The budget, which includes huge tax breaks and more defence spending, was passed by the House of Representatives last month and is now being considered by senators.

The tech billionaire posted on X earlier this week that the bill would add to the US budget deficit and saddle Americans with “crushing” debt.

On Tuesday, he described it as a “disgusting abomination”, in a widening rift between the two.

The bill has the backing of President Donald Trump and would be the legislative linchpin of his second-term agenda if it passes Congress.

“Shame on those who voted for it,” said Musk on Tuesday, hinting that he may try to unseat the politicians responsible at next year’s midterm elections.

Musk left the administration abruptly last week after 129 days working to cut costs with his team, known as Doge. The comments mark his first public disagreement with Trump since leaving government, after having previously called the plan “disappointing”.

Soon after Musk’s tweet on Wednesday, the White House sent out a “myth buster” statement, calling any assertion that the bill would lead to higher deficits a “hoax”.

“By every honest metric, President Donald J. Trump’s One Big Beautiful Bill dramatically improves the fiscal trajectory of the United States and unleashes an era of unprecedented economic growth,” the statement reads.

It made no mention of Musk or his tweets. The BBC has contacted the White House for comment.

The South African-born tech billionaire’s time in the Trump administration came to an end on 31 May, although Trump said that “he will, always, be with us, helping all the way”.

In its current form, the bill – which Trump refers to as the “big beautiful bill” – has been estimated to increase the budget deficit – the difference between what the government spends and the revenue it receives – by about $600bn (£444bn) in the next fiscal year.

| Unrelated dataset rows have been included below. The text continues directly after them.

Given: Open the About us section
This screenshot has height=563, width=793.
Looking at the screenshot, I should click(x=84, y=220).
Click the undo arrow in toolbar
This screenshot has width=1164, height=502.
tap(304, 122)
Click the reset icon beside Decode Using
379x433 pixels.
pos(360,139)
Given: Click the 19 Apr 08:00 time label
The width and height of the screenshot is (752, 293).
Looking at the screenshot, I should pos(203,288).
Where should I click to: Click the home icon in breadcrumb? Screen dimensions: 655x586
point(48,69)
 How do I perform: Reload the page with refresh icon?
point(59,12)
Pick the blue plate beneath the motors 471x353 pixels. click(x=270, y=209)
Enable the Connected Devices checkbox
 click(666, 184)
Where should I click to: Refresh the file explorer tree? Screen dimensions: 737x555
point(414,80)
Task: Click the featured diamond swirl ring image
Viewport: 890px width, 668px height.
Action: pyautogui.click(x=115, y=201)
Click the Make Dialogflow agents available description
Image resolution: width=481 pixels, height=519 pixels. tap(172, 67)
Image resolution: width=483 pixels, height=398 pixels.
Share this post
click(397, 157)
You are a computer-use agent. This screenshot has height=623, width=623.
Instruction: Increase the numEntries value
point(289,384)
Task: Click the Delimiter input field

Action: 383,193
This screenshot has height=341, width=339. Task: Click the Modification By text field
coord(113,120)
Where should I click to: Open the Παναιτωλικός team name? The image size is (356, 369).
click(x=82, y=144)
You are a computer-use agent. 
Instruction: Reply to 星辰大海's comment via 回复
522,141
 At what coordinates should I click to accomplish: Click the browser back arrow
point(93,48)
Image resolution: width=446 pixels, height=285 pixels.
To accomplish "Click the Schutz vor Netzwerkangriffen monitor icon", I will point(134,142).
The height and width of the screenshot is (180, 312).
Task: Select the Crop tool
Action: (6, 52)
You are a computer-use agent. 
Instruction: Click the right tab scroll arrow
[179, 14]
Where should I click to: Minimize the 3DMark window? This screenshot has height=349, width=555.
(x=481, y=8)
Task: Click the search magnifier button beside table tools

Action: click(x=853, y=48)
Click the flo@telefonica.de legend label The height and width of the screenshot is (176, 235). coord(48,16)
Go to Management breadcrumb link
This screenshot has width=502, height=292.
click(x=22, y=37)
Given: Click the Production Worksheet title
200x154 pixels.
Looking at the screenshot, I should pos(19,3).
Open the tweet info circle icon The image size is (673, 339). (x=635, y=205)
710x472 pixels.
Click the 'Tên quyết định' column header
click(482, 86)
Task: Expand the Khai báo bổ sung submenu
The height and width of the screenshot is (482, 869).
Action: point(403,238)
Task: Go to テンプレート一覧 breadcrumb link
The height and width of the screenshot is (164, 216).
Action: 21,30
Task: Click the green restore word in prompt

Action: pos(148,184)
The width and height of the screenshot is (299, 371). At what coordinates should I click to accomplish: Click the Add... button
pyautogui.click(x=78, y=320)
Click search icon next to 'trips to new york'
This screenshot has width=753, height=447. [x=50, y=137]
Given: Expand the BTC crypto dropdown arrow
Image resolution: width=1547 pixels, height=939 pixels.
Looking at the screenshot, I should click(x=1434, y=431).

In a series of posts on X on Tuesday, Musk said that the “outrageous, pork-filled” spending bill will “massively increase the already gigantic budget deficit to $2.5 trillion (!!!) and burden America [sic] citizens with crushingly unsustainable debt”.

In American politics “pork” refers to spending on projects in lawmakers’ constituencies.

Musk has previously vowed to fund campaign challenges against any Republican that votes against Trump’s agenda. But on Tuesday he fired a warning to those who backed the bill.

“In November next year, we fire all politicians who betrayed the American people,” he wrote.

Asked about Musk’s comments soon after the first post, White House press secretary Karoline Leavitt said “the President already knows where Elon Musk stood on this bill”.

“This is one, big, beautiful bill,” she added. “And he’s sticking to it.”

The legislation also pledges to extend soon-to-expire tax cuts passed during the first Trump administration in 2017, as well as an influx of funds for defence spending and to fund the administration’s mass deportations of undocumented immigrants.

To the dismay of fiscal conservatives, it would lift the limit on the amount of money the government can borrow, known as the debt ceiling, to $4tn.

The comments from Musk reflect wider tensions among Republicans over the plan, which faced stiff opposition from different wings of the party as it worked its way through the House.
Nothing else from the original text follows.